▶ **Task instructions**: Extract all data as written.

[Stored data]
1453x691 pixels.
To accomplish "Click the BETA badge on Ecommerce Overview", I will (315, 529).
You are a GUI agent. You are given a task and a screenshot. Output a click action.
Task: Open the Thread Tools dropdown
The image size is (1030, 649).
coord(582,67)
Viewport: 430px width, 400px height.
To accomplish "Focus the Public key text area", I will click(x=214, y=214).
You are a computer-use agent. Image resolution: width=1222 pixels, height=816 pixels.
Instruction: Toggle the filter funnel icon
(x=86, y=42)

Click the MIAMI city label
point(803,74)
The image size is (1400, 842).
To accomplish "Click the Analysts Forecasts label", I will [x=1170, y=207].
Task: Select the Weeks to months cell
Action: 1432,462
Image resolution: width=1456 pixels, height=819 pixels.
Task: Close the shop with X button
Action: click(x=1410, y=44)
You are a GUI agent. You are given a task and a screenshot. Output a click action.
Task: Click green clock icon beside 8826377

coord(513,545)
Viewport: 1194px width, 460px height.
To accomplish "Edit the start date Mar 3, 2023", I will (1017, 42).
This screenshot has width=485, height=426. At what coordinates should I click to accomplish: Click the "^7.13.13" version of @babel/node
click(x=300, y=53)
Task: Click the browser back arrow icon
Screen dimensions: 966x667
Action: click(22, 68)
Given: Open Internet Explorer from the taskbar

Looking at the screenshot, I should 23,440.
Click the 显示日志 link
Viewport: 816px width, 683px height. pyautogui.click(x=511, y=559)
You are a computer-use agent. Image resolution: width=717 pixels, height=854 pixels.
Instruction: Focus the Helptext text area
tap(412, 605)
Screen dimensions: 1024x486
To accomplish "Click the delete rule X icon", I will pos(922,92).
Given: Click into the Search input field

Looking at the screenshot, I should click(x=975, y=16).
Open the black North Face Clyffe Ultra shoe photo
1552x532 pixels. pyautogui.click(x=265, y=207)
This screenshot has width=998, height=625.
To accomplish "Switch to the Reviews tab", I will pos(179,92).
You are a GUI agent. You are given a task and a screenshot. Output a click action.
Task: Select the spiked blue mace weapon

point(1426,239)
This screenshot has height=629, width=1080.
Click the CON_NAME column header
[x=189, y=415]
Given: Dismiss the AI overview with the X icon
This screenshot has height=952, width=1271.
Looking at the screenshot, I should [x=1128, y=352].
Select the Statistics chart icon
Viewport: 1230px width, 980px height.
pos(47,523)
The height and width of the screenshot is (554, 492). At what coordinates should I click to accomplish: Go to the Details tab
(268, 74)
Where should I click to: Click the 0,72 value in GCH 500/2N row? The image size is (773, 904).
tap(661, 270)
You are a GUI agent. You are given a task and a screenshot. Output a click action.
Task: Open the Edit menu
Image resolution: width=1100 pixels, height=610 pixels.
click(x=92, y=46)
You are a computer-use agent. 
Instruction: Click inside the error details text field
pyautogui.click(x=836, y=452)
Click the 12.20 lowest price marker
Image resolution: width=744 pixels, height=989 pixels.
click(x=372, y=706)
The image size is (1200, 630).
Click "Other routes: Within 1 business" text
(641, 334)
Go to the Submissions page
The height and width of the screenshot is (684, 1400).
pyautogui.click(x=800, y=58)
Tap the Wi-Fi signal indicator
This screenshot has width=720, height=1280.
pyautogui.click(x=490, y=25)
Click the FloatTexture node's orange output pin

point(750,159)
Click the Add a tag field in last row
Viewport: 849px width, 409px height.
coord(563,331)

▶ **Task answer**:
1453x691 pixels.
To accomplish "Click the BETA badge on Ecommerce Overview", I will (315, 529).
You are a GUI agent. You are given a task and a screenshot. Output a click action.
Task: Open the Thread Tools dropdown
The image size is (1030, 649).
coord(582,67)
Viewport: 430px width, 400px height.
To accomplish "Focus the Public key text area", I will click(x=214, y=214).
You are a computer-use agent. Image resolution: width=1222 pixels, height=816 pixels.
Instruction: Toggle the filter funnel icon
(x=86, y=42)

Click the MIAMI city label
point(803,74)
The image size is (1400, 842).
To accomplish "Click the Analysts Forecasts label", I will [x=1170, y=207].
Task: Select the Weeks to months cell
Action: 1432,462
Image resolution: width=1456 pixels, height=819 pixels.
Task: Close the shop with X button
Action: click(x=1410, y=44)
You are a GUI agent. You are given a task and a screenshot. Output a click action.
Task: Click green clock icon beside 8826377

coord(513,545)
Viewport: 1194px width, 460px height.
To accomplish "Edit the start date Mar 3, 2023", I will (1017, 42).
This screenshot has width=485, height=426. At what coordinates should I click to accomplish: Click the "^7.13.13" version of @babel/node
click(x=300, y=53)
Task: Click the browser back arrow icon
Screen dimensions: 966x667
Action: click(22, 68)
Given: Open Internet Explorer from the taskbar

Looking at the screenshot, I should 23,440.
Click the 显示日志 link
Viewport: 816px width, 683px height. pyautogui.click(x=511, y=559)
You are a computer-use agent. Image resolution: width=717 pixels, height=854 pixels.
Instruction: Focus the Helptext text area
tap(412, 605)
Screen dimensions: 1024x486
To accomplish "Click the delete rule X icon", I will pos(922,92).
Given: Click into the Search input field

Looking at the screenshot, I should click(x=975, y=16).
Open the black North Face Clyffe Ultra shoe photo
1552x532 pixels. pyautogui.click(x=265, y=207)
This screenshot has width=998, height=625.
To accomplish "Switch to the Reviews tab", I will pos(179,92).
You are a GUI agent. You are given a task and a screenshot. Output a click action.
Task: Select the spiked blue mace weapon

point(1426,239)
This screenshot has height=629, width=1080.
Click the CON_NAME column header
[x=189, y=415]
Given: Dismiss the AI overview with the X icon
This screenshot has height=952, width=1271.
Looking at the screenshot, I should [x=1128, y=352].
Select the Statistics chart icon
Viewport: 1230px width, 980px height.
pos(47,523)
The height and width of the screenshot is (554, 492). At what coordinates should I click to accomplish: Go to the Details tab
(268, 74)
Where should I click to: Click the 0,72 value in GCH 500/2N row? The image size is (773, 904).
tap(661, 270)
You are a GUI agent. You are given a task and a screenshot. Output a click action.
Task: Open the Edit menu
Image resolution: width=1100 pixels, height=610 pixels.
click(x=92, y=46)
You are a computer-use agent. 
Instruction: Click inside the error details text field
pyautogui.click(x=836, y=452)
Click the 12.20 lowest price marker
Image resolution: width=744 pixels, height=989 pixels.
click(x=372, y=706)
The image size is (1200, 630).
Click "Other routes: Within 1 business" text
(641, 334)
Go to the Submissions page
The height and width of the screenshot is (684, 1400).
pyautogui.click(x=800, y=58)
Tap the Wi-Fi signal indicator
This screenshot has width=720, height=1280.
pyautogui.click(x=490, y=25)
Click the FloatTexture node's orange output pin

point(750,159)
Click the Add a tag field in last row
Viewport: 849px width, 409px height.
coord(563,331)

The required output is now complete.